I don't know, you can claim there's interest in the Alberta Liberal Party but what exactly would be the point if they don't serve any other purpose but as names on a piece of paper, whether they vote or not? Involving people in democracy is fun, but you need to get serious too - you can't run a successful, competitive Opposition party when your competitors massively outstrip you on fundraising and dues-paying memberships.


  1. Your post is extremely misleading. The Alberta Liberals membership increased over 50% even with the promise of voting for leader with a free registration. You're attacking te high registration rate as if all those people would have paid for a membership otherwise. I suggest you look at the membersip of the Alberta Liberal Party in previous Leadership races and considering their poor seat count, they are doing really good.

  2. In New Brunswick, neither main party had fees for the longest time. The PC Party had some kind of limit on time, but they claimed, IIRC, near 70,000 members. FTR this is what the major parties tend to claim nationwide.

    The NB Liberals meanwhile claimed 370,000 members. I remember this because it is more than 50%+1 of the population. Apparently not only was it free to join, but once you did, you were in for life!! No auto-kick outs, even for joining another party, and once you were in you are in for life, unless you write a resignation letter.

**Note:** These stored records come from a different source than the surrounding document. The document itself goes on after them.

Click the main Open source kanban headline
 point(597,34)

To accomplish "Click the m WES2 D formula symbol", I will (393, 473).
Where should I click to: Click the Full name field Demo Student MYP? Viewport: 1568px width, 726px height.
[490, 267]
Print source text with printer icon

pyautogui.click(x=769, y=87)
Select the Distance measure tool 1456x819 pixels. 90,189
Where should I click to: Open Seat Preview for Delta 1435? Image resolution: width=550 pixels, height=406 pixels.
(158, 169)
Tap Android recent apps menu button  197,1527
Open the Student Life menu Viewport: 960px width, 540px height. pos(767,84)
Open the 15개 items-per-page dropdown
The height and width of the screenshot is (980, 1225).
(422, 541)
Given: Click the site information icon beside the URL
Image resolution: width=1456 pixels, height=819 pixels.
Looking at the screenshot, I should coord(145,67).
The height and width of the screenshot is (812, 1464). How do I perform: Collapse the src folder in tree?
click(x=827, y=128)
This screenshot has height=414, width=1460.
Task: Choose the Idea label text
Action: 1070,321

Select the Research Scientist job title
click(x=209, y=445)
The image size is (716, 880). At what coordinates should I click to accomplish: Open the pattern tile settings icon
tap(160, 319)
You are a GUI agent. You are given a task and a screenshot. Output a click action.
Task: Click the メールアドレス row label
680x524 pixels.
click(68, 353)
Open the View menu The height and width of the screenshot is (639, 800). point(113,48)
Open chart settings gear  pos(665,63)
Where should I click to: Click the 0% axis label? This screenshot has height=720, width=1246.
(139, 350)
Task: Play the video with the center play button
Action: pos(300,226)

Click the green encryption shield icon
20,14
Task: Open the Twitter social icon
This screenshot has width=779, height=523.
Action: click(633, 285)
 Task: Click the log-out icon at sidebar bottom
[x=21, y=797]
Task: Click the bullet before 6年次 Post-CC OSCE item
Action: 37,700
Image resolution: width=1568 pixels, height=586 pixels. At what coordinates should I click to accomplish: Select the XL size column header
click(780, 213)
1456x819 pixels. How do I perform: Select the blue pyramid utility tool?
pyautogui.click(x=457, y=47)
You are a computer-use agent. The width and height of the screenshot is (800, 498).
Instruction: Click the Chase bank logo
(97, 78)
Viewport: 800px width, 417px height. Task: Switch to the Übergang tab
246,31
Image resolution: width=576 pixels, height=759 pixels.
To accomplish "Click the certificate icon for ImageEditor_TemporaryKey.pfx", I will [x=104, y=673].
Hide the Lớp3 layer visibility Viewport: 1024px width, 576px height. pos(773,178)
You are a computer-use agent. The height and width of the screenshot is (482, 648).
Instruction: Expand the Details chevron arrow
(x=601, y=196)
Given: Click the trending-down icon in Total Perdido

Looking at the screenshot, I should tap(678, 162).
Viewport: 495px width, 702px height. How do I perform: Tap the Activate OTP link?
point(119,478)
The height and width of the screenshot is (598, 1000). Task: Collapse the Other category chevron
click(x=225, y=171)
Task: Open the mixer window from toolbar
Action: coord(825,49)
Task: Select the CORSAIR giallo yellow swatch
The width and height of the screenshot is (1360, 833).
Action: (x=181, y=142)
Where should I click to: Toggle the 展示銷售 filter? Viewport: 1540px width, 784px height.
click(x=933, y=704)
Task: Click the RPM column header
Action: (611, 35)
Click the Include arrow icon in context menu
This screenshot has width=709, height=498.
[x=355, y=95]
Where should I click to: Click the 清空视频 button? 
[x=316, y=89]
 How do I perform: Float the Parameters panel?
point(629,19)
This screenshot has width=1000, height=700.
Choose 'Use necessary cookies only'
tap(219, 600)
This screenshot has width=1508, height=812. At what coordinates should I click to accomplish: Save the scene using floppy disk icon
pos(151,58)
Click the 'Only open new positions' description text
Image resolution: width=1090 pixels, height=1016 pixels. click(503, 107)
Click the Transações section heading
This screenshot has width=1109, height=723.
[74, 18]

    Needless to say, between Dion and Iggy, when the federal Liberals were debating going to OMOV, NB (which shares a member list with the federal party) was pressured to change their rules. Once they did, the provincial PC Party did too.

    The Alberta Liberals would be wise to look into the difficulties faced in NB by the Liberals and Tories before going too far forward.

  3. Scott,

    I don't deny they're not doing well, but when less than 15% of their members actually pay dues, there is something EXTREMELY wrong there.

    And the point is probably that a good portion of these people probably would not sign up if there were a fee or any sort of major commitment. They might have a good count for their paying members as compared to the past, but this isn't the kiddie leagues anymore - the Wildrosers are kicking ass, as are the PC's. Those 27K would make them competitive with the former if they paid something, but they don't.

    Hence, there's something wrong there. It's not working the way it should.

  4. Not to mention, the ALP is completely falling behind on every single measure of competitiveness, including nominations and donations. I fail to see how this free membership thing is doing them any good.

  5. And good points, Teddy. History lessons are always a fun thing to learn; even the PCs are realizing that, dumping Don Getty - er, Ed Stelmach.